Foto: Holger Schmälzger

Lünen. Die Erfolgsgeschichte der Lüner Kneipennacht ist um ein Kapitel reicher. Auch die 7. Auflage der Live-Musik-Veranstaltung sorgte für volle Kneipen und gute Stimmung bei Gästen und Wirten.

Am Freitagabend bevölkerten wieder einmal rund 2000 Menschen mit Armbändchen die Lüner Kneipenszene. Mit diesem Eintrittsticket gab es Live-Musik „all inclusive“ in 16 Kneipen. 17 Bands boten dabei eine Bandbreite, bei der wohl jeder seinen Ohrwurm finden konnte. Für die Fans des härteren Sounds gab es im Biker’s Home von Chinchilla ordentlich „Metall in den Gehörgang“. Irische Atmosphäre schaffte die Band Glengar im rappelvollen Kamin, im Haus Gundermann sang Framic zu perfekt gezapftem Pils von Barmann Erwin. Publikumsmagneten waren standesgemäß das Brauhaus und das Café Extrablatt, aber auch im Shaggy’s, in der Destille und im Café Opera war die Bude voll. Gut kamen diesmal auch die verschiedenen Startzeiten der Bands an. So konnte man bei guter Planung Live-Musik von 20 bis 1.30 Uhr hören. Da beendeten erst die Reggaelites zum Beispiel ihren Auftritt im Lükaz.
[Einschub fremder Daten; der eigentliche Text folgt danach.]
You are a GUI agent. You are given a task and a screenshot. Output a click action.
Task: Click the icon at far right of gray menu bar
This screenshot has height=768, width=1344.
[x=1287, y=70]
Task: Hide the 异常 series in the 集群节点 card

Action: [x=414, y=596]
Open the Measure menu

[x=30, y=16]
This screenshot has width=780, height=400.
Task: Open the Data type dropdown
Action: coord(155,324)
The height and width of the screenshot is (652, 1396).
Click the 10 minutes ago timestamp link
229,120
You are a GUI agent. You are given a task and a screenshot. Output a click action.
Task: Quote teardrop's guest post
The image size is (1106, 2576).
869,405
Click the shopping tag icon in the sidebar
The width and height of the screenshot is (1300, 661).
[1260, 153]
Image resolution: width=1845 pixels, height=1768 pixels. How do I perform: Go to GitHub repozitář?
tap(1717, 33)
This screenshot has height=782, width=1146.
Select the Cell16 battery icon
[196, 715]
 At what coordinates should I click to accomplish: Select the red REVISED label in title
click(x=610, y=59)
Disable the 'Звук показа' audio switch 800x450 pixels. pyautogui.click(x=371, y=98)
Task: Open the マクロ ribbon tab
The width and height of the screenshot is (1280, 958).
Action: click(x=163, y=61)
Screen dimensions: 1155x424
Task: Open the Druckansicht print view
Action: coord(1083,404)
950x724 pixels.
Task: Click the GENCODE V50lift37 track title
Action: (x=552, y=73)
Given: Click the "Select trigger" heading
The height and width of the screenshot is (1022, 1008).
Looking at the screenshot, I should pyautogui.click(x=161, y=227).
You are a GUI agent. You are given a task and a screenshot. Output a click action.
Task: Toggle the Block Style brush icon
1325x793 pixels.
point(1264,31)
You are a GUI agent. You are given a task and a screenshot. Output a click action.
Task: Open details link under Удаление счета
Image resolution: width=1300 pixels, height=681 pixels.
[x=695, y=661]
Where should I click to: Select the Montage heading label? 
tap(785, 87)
Eine musikalische Perle fanden die Besucher des Jazz-Clubs. In passender Atmosphäre – der Club ist einfach für Live-Musik gemacht – zeigten Grand Funkmaster M and the 4 Funk Band – logisch – großen Funk. Alleine das Solo von Gitarrist Matt bei „Beat it“ von Michael Jackson – lautstark eingeforderte Zugabe – war das Eintrittsgeld wert.

„Obwohl leicht abseits liegend, waren Jazz-Club und Bei Norbert gut besucht“, so Thorsten Lachmann. Er ist zusammen mit Uwe Wortmann vom Kulturbüro Organisator, der von Getränke Gefromm veranstalteten Kneipennacht.

Lachmann zog jedenfalls ein fast rundum zufriedenes Fazit, nur der Hansesaal sei wohl aufgrund der dazwischen liegenden Kurt-Schumacher-Straße wenig frequentiert worden. „Schade, denn die Band war gut“, so Lachmann. Nach der erfolgreichen siebten Runde der Kneipennacht konnte Lachmann bereits am Samstag verkünden: „Es gibt 2012 eine 8. Kneipennacht.“ Mit dem Termin müsse man noch schauen, dass man nicht mit Drachenfest und Herbstferien kollidiere.